What’s happening in England and Wales?
The UK’s Future Homes or Future Buildings Standard is due to be implemented in England from 2025 and would mean:
- ‘Buildings built to the Future Buildings Standard will be zero carbon ready, with the ability to decarbonise over time alongside the national grid’
This policy has been subject to one consultation, but the final details have not been released with consultation on these delayed by several months but still expected by the end of 2023.
Recent UK Government announcements on net zero policy changes made no reference to the Future Homes Standard, but at present, judging by the latest UK Government statement in this area, it is still policy to prohibit the installation of fossil fuel heating in new homes consented from 2025. ‘Zero carbon ready’ means that once the electricity supply is zero carbon, so the related heating will be.
In 2013, the UK coalition Government committed to zero carbon homes by 2016, but this policy was scrapped shortly after the 2015 general election.
In Wales, the Welsh Government published a draft Heat Strategy for Wales for consultation in September 2023, which stated:
We will consult on introducing planning policy that restricts fossil fuel heating in new developments with a firm date communicated as a ban – we’ll explore other mechanisms such as through building regulations to assist in this goal as required, and also engage with UK Government.Welsh Government, Heat Strategy for Wales, 2023
What’s happening in other European countries?
In the EU, plans have recently been approved for all new buildings to be zero emission from 2028. Zero emission new buildings regulations have already been adopted in various European countries.
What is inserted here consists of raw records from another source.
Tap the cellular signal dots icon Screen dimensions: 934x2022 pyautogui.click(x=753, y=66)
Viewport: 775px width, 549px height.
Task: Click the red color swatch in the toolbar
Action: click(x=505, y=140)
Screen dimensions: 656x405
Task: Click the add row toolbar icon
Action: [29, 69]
In the Netherlands, the Gas Act was amended in 2018 to ban the connection of new homes to the gas network and by 2021 90% of new builds were off gas. In France no buildings consented from 2023 can have a gas boiler.
In some countries, such as Norway and Sweden, heat pumps are already the largest source of heating for buildings. The International Energy Agency has argued that, “Heat pumps, powered by low-emissions electricity, are the central technology in the global transition to secure and sustainable heating.”